J'ai toujours été fasciné par les gens qui ont choisi de consacrer leurs journées à élever les enfants des autres. Chaque jour, des centaines de milliers de petites frimousses prennent le chemin de la garderie. Ce n’est pas le nombre qui me surprend. C'est qu'il y ait autant gens pour s’en occuper. Il y a quelques jours, les responsables de service de garde (RSG) en milieu familial ont eu une bonne nouvelle : la signature d’une entente qui améliore un peu leurs conditions. Bravo!
(En passant, oui, ce billet est au féminin, afin de simplifier le texte. Et non, je ne ferai pas de distinction entre RSG et éducatrices, pour la même raison).
J’aime les enfants. Mais parfois, je me demande si j’aurais la force de passer mes journées à la garderie, au milieu d’une bande de petites merveilles diaboliques. Qui crient, courent, frôlent les dangers sans broncher, se battent pour un jouet absolument impopulaire deux minutes auparavant, et s’en désintéressent après environ dix-huit secondes. Et que dire des heures de repas! Surveille celui-ci, débarbouille celui-là, convainc le troisième que du brocoli ce n'est pas toxique, ramasse le dégât du premier qu'on a omis de surveiller le temps d’un clin d’œil… De beaux moments. Je n'ose même pas imaginer comment ça se déroule au milieu d'une pleine tablée de démons en plein terrible two. Le CPE doit résonner comme un Centre du Petit Enfer.
Vous allez dire que beaucoup de parents ont la même mission chaque jour, d’élever leur famille et ce, sans être payés. Vous avez raison. Mais quand ce sont nos enfants, ce n'est pas exactement pareil. Pensez aux couches étrangères, par exemple… Élever les enfants des autres, c'est une véritable vocation. Vous n’aimez pas le mot élever ? OK, disons plutôt gérer :
Gérer les caractères de chacun, gérer leur vitesse d'apprentissage différente, gérer les activités, gérer les crises et les tirages de cheveux… Et surtout, gérer ses propres émotions. Ça doit être ça le pire, d'ailleurs: garder son équilibre mental en passant de longues heures au milieu de dix petites centrales nucléaires.
Comme parents, nous avons le droit parfois d'être exaspérés par nos enfants. D’être découragés par leur manque de collaboration. De pogner les nerfs en se demandant ce qui nous a pris de vouloir nous reproduire. Mais pas elles. Elles n'ont pas le droit d'être tannées de nos enfants (en tout cas, pas de le montrer!) Pire, elles ne peuvent même pas se permettre d'en aimer un plus qu'un autre, d'avoir un chouchou et de le serrer dans ses bras plus que son voisin.

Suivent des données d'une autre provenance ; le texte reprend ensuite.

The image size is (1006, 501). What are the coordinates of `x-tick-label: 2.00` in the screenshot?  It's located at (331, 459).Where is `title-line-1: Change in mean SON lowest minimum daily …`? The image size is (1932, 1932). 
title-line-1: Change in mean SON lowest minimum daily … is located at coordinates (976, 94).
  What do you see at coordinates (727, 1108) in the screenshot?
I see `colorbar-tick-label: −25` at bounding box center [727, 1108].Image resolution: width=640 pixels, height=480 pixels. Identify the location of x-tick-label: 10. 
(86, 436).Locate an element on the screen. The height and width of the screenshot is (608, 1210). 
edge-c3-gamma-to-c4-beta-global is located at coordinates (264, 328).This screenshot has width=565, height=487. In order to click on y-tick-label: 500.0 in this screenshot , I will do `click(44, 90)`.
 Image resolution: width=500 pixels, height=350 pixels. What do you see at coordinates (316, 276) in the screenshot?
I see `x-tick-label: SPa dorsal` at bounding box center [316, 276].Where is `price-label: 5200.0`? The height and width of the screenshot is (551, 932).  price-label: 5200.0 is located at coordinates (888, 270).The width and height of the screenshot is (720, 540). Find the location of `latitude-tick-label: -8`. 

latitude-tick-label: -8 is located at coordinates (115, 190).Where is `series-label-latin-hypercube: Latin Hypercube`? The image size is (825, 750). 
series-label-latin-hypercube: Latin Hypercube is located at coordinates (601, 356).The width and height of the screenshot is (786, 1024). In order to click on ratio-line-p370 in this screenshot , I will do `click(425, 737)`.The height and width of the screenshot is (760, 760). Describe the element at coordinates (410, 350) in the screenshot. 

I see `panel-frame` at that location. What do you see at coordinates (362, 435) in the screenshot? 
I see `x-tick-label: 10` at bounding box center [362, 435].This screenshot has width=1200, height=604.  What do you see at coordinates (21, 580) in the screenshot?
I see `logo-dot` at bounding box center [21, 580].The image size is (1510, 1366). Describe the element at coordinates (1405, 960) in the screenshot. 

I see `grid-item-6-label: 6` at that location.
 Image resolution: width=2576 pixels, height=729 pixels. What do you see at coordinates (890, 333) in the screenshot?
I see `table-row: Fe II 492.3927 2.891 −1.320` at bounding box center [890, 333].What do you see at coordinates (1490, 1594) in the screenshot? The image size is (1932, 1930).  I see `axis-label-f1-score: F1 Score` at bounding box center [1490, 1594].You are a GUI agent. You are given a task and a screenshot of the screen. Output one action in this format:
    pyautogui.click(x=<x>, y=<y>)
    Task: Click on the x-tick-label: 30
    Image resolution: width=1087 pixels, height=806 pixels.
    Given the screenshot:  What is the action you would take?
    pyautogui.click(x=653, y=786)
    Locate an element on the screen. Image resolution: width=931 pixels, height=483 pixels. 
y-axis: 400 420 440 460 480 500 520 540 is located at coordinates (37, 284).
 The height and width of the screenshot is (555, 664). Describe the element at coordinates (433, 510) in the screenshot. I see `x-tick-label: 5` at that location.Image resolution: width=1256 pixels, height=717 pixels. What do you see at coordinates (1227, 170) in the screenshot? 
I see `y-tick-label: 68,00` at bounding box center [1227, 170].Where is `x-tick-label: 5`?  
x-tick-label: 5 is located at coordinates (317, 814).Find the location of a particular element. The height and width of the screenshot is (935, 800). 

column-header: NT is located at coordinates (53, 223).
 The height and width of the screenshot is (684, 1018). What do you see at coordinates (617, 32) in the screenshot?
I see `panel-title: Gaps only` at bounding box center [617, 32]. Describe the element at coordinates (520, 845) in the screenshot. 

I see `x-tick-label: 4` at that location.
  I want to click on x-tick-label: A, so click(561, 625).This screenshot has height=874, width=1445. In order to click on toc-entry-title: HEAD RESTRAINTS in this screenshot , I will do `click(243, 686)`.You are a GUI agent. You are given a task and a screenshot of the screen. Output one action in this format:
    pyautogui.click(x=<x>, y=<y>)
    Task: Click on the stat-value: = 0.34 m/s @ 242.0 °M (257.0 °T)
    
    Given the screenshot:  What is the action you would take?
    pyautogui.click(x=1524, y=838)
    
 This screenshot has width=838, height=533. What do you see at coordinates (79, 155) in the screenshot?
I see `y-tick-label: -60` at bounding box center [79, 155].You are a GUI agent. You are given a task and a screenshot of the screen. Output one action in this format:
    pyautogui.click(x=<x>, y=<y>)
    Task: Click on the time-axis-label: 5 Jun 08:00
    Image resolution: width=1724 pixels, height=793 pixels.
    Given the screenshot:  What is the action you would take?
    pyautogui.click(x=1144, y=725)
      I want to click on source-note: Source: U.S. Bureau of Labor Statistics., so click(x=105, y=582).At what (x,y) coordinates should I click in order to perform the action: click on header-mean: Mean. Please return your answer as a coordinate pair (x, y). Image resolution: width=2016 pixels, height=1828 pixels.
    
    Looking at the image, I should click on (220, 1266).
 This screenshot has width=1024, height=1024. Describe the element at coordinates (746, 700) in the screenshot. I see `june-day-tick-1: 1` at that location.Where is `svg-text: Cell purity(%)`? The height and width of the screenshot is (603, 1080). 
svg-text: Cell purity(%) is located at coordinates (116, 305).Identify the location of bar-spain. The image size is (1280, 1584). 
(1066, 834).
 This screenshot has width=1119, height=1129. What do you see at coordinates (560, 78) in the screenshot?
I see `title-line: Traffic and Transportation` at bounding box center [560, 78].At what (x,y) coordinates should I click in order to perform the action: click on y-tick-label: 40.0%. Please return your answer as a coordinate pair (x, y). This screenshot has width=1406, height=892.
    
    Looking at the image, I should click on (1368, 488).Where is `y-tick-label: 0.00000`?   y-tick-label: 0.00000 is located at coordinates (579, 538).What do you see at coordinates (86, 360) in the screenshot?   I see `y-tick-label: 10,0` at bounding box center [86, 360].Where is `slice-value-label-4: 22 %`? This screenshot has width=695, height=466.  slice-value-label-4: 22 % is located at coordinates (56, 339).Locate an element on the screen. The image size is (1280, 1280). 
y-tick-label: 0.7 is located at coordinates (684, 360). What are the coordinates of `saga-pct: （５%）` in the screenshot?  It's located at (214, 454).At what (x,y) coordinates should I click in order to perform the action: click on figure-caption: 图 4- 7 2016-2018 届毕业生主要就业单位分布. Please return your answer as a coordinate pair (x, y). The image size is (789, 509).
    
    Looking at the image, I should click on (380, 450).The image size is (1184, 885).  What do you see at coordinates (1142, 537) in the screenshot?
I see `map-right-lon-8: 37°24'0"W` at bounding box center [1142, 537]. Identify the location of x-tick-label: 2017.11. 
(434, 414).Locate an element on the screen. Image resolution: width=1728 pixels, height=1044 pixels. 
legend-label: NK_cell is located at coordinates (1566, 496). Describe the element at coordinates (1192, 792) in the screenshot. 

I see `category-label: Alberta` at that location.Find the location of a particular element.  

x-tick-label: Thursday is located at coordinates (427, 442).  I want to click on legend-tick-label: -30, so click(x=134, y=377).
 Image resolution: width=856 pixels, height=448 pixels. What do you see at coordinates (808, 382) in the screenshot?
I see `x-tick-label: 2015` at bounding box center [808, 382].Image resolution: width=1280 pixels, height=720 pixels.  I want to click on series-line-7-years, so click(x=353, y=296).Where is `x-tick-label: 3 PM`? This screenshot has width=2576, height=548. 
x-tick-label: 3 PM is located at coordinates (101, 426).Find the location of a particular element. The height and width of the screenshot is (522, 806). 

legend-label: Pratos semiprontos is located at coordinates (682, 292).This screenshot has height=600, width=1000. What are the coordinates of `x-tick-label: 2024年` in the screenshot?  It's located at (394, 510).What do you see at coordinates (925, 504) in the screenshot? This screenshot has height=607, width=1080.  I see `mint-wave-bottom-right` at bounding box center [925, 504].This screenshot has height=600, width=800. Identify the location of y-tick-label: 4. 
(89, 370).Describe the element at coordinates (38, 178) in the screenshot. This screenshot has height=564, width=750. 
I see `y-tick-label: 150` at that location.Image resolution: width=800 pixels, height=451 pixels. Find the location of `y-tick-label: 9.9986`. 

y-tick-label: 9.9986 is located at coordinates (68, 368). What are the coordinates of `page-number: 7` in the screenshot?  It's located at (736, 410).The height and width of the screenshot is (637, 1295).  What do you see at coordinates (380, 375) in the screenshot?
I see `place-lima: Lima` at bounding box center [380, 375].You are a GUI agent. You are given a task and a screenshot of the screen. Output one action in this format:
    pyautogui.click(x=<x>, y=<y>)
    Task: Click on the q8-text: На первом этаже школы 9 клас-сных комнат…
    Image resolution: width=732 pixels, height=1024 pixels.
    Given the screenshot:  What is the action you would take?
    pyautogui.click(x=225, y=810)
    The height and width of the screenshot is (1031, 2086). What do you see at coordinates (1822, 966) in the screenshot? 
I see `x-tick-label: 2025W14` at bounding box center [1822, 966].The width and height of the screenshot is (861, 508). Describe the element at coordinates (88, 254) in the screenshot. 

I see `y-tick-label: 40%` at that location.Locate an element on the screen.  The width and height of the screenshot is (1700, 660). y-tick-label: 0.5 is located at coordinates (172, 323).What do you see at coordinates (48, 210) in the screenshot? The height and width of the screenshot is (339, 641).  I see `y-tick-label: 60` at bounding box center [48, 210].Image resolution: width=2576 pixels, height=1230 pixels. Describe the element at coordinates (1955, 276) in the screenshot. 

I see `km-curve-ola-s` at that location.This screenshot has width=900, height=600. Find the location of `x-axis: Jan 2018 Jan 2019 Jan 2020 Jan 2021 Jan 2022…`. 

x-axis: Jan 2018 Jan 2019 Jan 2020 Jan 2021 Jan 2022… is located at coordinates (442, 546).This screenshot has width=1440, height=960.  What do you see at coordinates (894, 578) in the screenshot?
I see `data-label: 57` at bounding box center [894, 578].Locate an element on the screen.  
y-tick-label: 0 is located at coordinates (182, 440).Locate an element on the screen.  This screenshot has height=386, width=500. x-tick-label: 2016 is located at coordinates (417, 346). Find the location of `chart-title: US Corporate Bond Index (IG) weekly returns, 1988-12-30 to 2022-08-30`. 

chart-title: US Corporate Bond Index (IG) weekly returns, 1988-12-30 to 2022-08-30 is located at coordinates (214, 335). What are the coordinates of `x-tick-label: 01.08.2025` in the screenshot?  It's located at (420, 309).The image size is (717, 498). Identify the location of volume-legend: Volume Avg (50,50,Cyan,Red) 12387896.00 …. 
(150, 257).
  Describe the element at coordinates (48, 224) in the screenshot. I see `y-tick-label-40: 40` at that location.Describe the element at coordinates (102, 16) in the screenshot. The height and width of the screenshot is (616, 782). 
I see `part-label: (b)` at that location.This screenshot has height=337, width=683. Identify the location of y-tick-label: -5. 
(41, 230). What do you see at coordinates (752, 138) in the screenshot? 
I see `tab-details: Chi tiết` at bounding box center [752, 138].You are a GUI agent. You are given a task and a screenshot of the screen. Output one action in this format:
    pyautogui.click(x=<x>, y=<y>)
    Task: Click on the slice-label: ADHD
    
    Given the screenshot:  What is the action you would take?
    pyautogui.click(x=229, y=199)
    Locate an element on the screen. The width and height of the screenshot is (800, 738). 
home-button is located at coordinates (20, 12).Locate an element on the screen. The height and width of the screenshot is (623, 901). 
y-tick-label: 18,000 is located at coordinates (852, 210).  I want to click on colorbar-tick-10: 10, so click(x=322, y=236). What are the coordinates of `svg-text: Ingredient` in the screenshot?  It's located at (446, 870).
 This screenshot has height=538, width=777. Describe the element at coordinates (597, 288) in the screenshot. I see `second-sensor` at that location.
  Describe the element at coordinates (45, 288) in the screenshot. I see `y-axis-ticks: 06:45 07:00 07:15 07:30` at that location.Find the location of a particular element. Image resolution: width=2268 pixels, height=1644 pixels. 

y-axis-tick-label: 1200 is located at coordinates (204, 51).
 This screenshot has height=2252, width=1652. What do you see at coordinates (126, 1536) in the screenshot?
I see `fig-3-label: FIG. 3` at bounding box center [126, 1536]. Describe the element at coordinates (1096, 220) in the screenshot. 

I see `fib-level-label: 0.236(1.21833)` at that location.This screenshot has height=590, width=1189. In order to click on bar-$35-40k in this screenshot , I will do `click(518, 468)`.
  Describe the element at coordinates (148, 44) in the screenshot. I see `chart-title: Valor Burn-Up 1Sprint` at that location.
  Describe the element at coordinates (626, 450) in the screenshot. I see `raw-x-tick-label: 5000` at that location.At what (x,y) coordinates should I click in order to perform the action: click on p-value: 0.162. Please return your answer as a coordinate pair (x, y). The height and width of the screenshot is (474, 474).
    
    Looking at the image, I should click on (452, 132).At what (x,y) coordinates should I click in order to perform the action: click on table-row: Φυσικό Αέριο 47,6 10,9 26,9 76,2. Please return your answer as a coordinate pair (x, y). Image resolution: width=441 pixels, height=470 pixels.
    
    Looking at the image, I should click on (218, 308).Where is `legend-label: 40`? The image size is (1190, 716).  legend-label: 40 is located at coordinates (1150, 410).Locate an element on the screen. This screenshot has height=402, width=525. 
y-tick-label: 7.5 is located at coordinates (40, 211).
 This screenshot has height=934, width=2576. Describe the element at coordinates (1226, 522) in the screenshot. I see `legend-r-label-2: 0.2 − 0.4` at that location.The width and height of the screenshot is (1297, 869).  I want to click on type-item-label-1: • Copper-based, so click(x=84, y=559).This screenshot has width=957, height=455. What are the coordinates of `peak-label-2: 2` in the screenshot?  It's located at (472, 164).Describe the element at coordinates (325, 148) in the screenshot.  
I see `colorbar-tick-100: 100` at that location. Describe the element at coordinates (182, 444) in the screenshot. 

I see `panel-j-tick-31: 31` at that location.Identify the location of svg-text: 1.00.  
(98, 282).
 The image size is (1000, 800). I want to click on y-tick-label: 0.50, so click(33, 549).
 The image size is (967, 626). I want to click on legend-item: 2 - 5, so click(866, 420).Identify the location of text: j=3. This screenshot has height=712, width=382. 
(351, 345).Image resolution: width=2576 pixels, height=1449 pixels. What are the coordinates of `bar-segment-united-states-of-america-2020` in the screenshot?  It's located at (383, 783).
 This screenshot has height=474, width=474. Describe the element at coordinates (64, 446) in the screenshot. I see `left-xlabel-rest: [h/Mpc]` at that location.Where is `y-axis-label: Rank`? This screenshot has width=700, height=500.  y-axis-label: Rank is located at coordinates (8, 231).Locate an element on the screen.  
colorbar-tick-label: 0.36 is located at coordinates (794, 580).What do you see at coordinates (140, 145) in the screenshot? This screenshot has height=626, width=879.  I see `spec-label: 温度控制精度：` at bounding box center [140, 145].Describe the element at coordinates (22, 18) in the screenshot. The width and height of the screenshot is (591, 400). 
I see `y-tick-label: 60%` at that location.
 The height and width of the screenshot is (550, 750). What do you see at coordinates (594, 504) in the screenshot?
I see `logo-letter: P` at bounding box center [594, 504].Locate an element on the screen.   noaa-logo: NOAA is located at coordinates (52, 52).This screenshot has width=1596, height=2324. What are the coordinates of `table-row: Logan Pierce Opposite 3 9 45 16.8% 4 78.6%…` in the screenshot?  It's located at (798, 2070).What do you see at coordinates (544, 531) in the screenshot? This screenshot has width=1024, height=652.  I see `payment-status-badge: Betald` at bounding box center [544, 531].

Nous avons le droit de choisir comment élever nos petits, de leur inculquer nos valeurs et de les inciter à les suivre. Les éducatrices, elles, doivent se débrouiller avec ce qui vient des parents. Et Dieu sait que les parents n'ont pas tous la même vision de l'éducation…
Les garderies ne sont pas toutes identiques mais elles sont pour la plupart remplies de gens passionnés. Chaque jour, nous sommes des milliers de parents à leur confier nos petits mousses, nos amours, nos vies. Des éducatrices à qui l'on demande d'être parfaites, d'imiter nos bons coups (sans nos erreurs), de leur apprendre tout ce qu'on n’a pas toujours la patience d'enseigner et bien sur de nous complimenter le soir venu sur nos adorables anges.
Oui, en voyant le beau travail qu'elles font, je passerais bien mes journées à la garderie. Pas comme éducateur, mais comme enfant. Chapeau!
Un merci tout spécial à Jacinthe, grâce à qui le « milieu familial » prend tout son sens.